Outra: aquelas mocinhas doces e inseguras que a gente teima de sonhar com. Fazem charme, fazem hora, se encabulam, se embonecam, viram lua, viram musa, viram feministas, viram o diabo a quatro. Cansam a gente até a morte quando poderiam apenas dizer: olha cara, não, ok? Mas também, se falam não, nós as tachamos de mocréias frígidas.


Resumo da ópera: um não enxuto é quase sempre entendido como ofensa grave pelo brasileiro. Suspeito haver leis invisíveis que nos forçam a encher nossas negações de firulas, salamaleques, não-me-toques. Ao mesmo tempo, levamos todos nossos relacionamentos encharcados de suscetibilidade. É preciso pisar em ovos para dizer não, para dizer que não sabe, para não fazer algo ou corações se partem, egos se magoam e vaidades inflam.
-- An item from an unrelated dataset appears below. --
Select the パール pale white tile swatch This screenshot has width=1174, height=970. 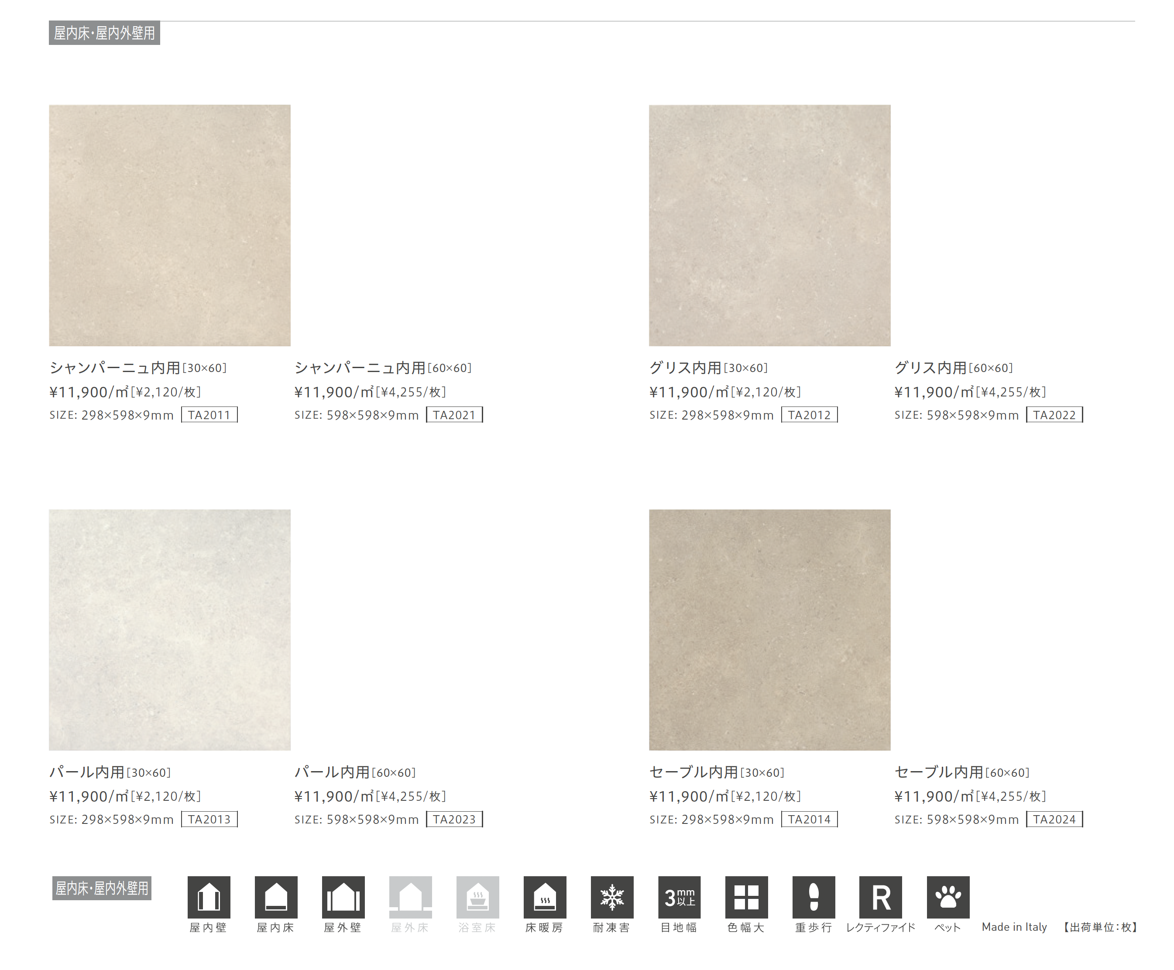point(169,630)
Com certeza há de ser alguma herança da época colonial e do nosso sofrido escalar histórico, junto do complexo de coitadinho, da preguiça congênita e da misteriosa preferência por nádegas. Tudo acaba por começar ali. Eu penso que possa ser, quem sabe, um reflexo de uma repulsa natural a frustrar a vontade alheia somada a uma inaptidão quase certa de atendê-la. Algo próximo ao modus operandis do catolicismo antigo: Deus quer que você tenha mil virtudes e viva uma vida de sofrimento e pobreza, e você quer agradar a Deus, mas é virtualmente impossível fazê-lo. Quero dizer, como ser feliz e aventurado sendo pobre, andando descalço e não transando? O errado no Brasil não é o contrário do certo, mas do apresentável. A gente se apresenta de tal forma, e faz de outra tal, considerando sempre que essa outra é errada.
( continua algum dia...)


2 comentários:

  1. Eu estou tentando praticar o não direto e sem titubear. Uma ex me pediu pra voltar essa semana e eu disse "não, porque agora eu estou temporariamente insensível e só me importo comigo mesmo e com jogos de video-game. Ah, e quadrinhos". Ela reagiu mal, mas vou continuar tentando.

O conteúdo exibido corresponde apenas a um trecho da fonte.